Problems to work on:
A. List the ingredients that the feature on Avi Kohanzadeh names for ghormeh sabzi.
B. Summarize the feature on Avi Kohanzadeh in two sentences.
C. Carry on the feature on Avi Kohanzadeh from its last sentence.

Feature

Passionate Pursuits: The Love Language of Food

Medical school student and chef Avi Kohanzadeh at work in the kitchen of his Einstein campus apartment. (Photo by Bernie Restrepo)

The Love Language of Food

By Wayne Coffey

It’s a Friday afternoon in the Bronx, and Einstein student Avraham (Avi) Kohanzadeh is unwinding after a long week. In the kitchen of the apartment he shares with his wife, Dafna, a third-year medical student at New York Medical College. Mr. Kohanzadeh is poised over his favorite oak cutting board, wielding a knife with the skill of, well, a surgeon, as he prepares ghormeh sabzi, a traditional Persian meat stew that includes beef short rib, fresh herbs, kidney beans, and dried limes.

“Cooking is a reward to myself after a busy week,” Mr. Kohanzadeh says. “I just let my hands go. It’s very soothing and relaxing. I get lost in the process.”

Second-Generation Chef

Mr. Kohanzadeh, 25, has been immersed since childhood in a passion for cooking. A native of the small city of Hamilton in Ontario, Canada, he grew up watching his father, Yosef, a professional chef, make gourmet Persian dishes. Some of Mr. Kohanzadeh’s fondest memories are of coming home from school on Fridays to find his mother, Janet, assisting his father in the kitchen, preparing food for family and friends, the house rich with pungent, enticing aromas.

Data segment:

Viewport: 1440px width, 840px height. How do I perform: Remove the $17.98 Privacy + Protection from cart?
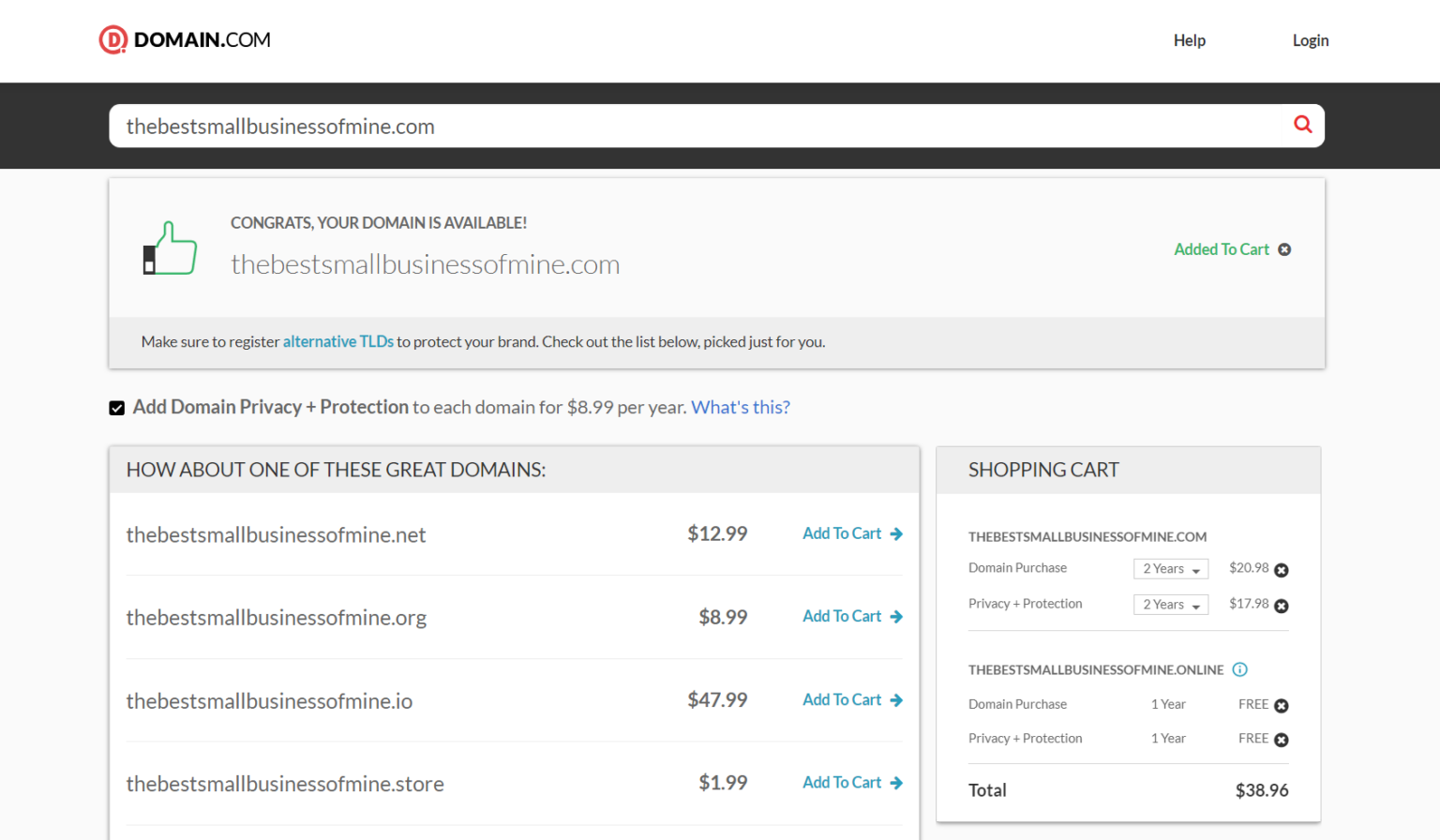click(1282, 605)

Results by task:
A.
Beef short rib
Fresh herbs
Kidney beans
Dried limes

B. Einstein student Avi Kohanzadeh unwinds after a long week by cooking ghormeh sabzi, a traditional Persian meat stew, and calls cooking a soothing, relaxing reward to himself. The 25-year-old grew up in Hamilton, Ontario, watching his father, Yosef, a professional chef, make gourmet Persian dishes, and he fondly remembers coming home on Fridays to his mother, Janet, helping his father cook for family and friends.

C.
“There are certain smells that still take me back to when I was 5 years old,” Mr. Kohanzadeh says. “Food was my parents’ love language—the centerpiece of so many family, community, and religious gatherings. Food brings people together. I learned a lot just being around all of that.”

The second-year medical student’s Persian Jewish parents were born in Iran and endured the violence and hardships that were part of everyday life after the 1979 Iranian Revolution. His father, on the way home from work, would see people hanged for being the “wrong” sexual orientation or religion. Mr. Kohanzadeh’s parents fled Iran and ultimately emigrated to Canada, where they had relatives and where Mr. Kohanzadeh was born. The family moved to California in 2016.

A Culinary Artist

Although he enjoyed growing up in Hamilton, Mr. Kohanzadeh says, he yearned to live and study in a big city. He earned a scholarship to Yeshiva University and was off to New York City, where he began to cultivate his own culinary skills, much to the delight of his roommates.

“Avi was the chef of the apartment. Every day we’d wait to see what he was going to cook up next,” says close friend and Einstein third-year medical student Benjamin Wajsberg. “He’s like this wonderfully creative artist when he cooks. He doesn’t follow recipes. He doesn’t measure spices. He is so passionate about it. He’d wake up in the morning and get all excited when he’d tell us what he was going to make.”

Mr. Kohanzadeh, who posts photos of some of his creations on his Instagram account, @Medschool_chef, savors the whole experience of cooking, from shopping for fresh ingredients to sharing his dishes with friends, whether it’s ash reshteh (a traditional Persian soup) or tahdig, a classic pan-fried rice dish infused with saffron and other spices.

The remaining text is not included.